Short task 1:
List every song title named in the Lazy Habits review.
Short task 2:
Write out the part of the Lazy Habits review starting at "When Lazy Habits" and ending at "highlight, in fact.".

When Lazy Habits want to chill, they do it with style; see Kicking The Clouds, Give It Up and Never Did. But wherever you listen, there’s never darkness far behind – especially the latter tune, which expresses victory over self-doubt in an inimitable highlight moment. Feed The Brass cuts deep, addressing prostitution and drug addiction; Left 2 (Ruins) and Crossing deal with issues of motivation, frustration, and desperation in very different ways, the latter boasting a classy guest vocal from Miss Baby Sol; The Breach proves as bold, assertive, and passionate as ever; and Answers With Questions actually sounds like an old-school Justin Timberlake / Timbaland collaboration, which is no bad thing – a personal highlight, in fact.

Dataset content:
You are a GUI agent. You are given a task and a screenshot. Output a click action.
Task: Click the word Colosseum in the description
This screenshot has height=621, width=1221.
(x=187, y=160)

Written answer 1:
Kicking The Clouds
Give It Up
Never Did
Feed The Brass
Left 2 (Ruins)
Crossing
The Breach
Answers With Questions

Written answer 2:
When Lazy Habits want to chill, they do it with style; see Kicking The Clouds, Give It Up and Never Did. But wherever you listen, there’s never darkness far behind – especially the latter tune, which expresses victory over self-doubt in an inimitable highlight moment. Feed The Brass cuts deep, addressing prostitution and drug addiction; Left 2 (Ruins) and Crossing deal with issues of motivation, frustration, and desperation in very different ways, the latter boasting a classy guest vocal from Miss Baby Sol; The Breach proves as bold, assertive, and passionate as ever; and Answers With Questions actually sounds like an old-school Justin Timberlake / Timbaland collaboration, which is no bad thing – a personal highlight, in fact.